Supplied passage:
——————

TCP-IP Sucks

TCP/IP was established as a means to have a bi-directional pipe where random packet reordering can not happen and where the information is reliably delivered to the other party. It succeeded with the “reordering” part, and failed miserably with the “reliably” part. Read on.

TCP/IP breaks silently

TCP/IP is a leaky abstraction: it may break at any time for no apparent reason, and when it does, it starts acting as /dev/null: sending bytes succeed, but they’re not really sent and there’s simply no response, ever. There’s no way to make this work:

  • SO_KEEPALIVE is a ping with undefined ping interval since on Java you can’t specify TCP_KEEPCNT, TCP_KEEPIDLE nor TCP_KEEPINTVL, therefore it’s useless. If I remember correctly the default is two hours and may be only configured on the OS level which makes it completely useless.
  • SO_TIMEOUT only prevents from blocking too long, but doesn’t really keep the connection up. See setSoTimeout on StackOverflow for more details.

——————

Data section:
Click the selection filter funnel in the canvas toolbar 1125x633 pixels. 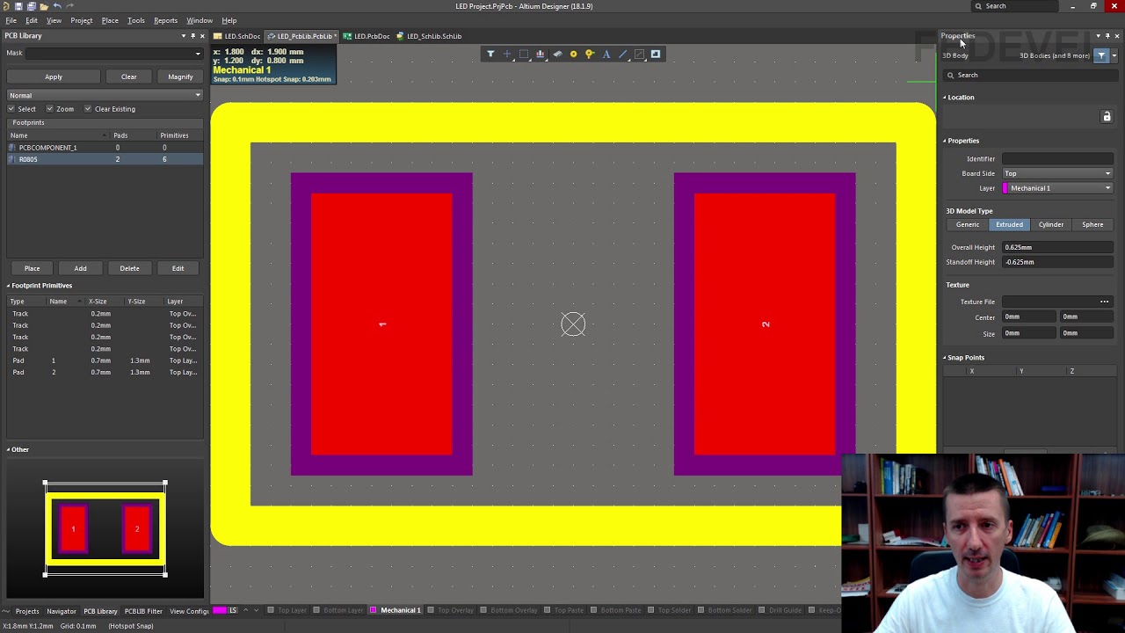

——————

Directions:
(1) Using the post on TCP/IP, decide whether each statement agrees with it: (a) TCP/IP succeeded in preventing packet reordering; (b) from Java, TCP_KEEPIDLE can be set to control the SO_KEEPALIVE interval; (c) SO_TIMEOUT keeps the connection up. For each, answer yes or no and quote the deciding words.
(2) Extend the post on TCP/IP breaking silently, picking up after its last sentence.

Task responses:
(1)
(a) Yes: "It succeeded with the “reordering” part"
(b) No: "on Java you can’t specify TCP_KEEPCNT, TCP_KEEPIDLE nor TCP_KEEPINTVL"
(c) No: "doesn’t really keep the connection up"

(2)
  • SO_LINGER also doesn’t keep the connection open; more on SO_LINGER StackOverflow.

There are two general scenarios on how the TCP/IP connection becomes broken:

  • The TCP/IP may die spuriously (e.g. a cell phone signal is lost)
  • A load-balancer/proxy/firewall may silently kill an assumingly-dead connection (say there has not been a communication for 2 minutes).

To remedy the cases above, app-specific protocols need to employ:

  • ping messages, sent periodically over the pipe, in order for the TCP/IP connection to appear as being used for the load-balancer/proxy/firewall, so that they don’t kill it.
  • ACKs (acknowledge messages, sent after every request, to confirm that the request has indeed been received).

ping

The only way to remedy the connection being dropped as unused is to send a protocol-specific ping packets periodically. In order to detect a dead TCP/IP connection (since the TCP/IP stack is not going to figure it out itself), the other side needs to respond with a pong message. If the pong is not received, the connection is considered broken and corrective measures need to be taken.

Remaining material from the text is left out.